- **Task brief**: Copy whichever lines of the data hold the word "section".
======== Given records ========
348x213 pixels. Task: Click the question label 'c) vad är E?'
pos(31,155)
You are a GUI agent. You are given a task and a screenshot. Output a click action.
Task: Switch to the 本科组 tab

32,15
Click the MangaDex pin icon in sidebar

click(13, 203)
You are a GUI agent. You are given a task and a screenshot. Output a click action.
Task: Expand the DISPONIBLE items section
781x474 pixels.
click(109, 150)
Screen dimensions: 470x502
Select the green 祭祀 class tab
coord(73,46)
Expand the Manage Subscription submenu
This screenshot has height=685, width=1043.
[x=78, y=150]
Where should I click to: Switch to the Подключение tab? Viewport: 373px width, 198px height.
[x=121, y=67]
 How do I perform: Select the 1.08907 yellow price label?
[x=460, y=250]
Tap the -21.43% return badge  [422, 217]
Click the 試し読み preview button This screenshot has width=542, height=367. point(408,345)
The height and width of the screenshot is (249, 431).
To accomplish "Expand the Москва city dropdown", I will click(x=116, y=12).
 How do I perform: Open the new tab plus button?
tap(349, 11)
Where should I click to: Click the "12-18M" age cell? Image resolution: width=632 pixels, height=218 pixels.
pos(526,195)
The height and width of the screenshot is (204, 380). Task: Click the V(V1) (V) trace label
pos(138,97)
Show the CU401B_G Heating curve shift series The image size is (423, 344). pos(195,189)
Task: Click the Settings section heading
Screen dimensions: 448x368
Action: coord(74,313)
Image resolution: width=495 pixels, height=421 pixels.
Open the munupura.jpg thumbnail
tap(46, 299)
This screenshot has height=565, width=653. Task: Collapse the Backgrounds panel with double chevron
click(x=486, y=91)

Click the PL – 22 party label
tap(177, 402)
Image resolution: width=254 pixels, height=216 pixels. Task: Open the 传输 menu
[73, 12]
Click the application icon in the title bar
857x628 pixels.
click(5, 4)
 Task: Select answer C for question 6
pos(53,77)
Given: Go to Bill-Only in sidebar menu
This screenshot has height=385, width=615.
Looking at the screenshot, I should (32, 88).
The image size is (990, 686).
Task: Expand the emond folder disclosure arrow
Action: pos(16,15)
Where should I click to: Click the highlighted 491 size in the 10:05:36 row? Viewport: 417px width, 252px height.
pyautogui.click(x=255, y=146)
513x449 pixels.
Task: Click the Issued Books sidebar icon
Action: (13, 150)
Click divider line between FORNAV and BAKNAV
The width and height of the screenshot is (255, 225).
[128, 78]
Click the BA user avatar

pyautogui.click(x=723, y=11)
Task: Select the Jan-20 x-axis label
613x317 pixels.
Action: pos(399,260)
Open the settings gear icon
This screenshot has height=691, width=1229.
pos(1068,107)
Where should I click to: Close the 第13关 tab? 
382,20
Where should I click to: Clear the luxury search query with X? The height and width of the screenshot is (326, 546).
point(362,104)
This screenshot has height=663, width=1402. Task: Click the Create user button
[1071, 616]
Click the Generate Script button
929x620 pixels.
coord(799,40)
========
- **Exercise answer**:
Task: Expand the DISPONIBLE items section
Task: Click the Settings section heading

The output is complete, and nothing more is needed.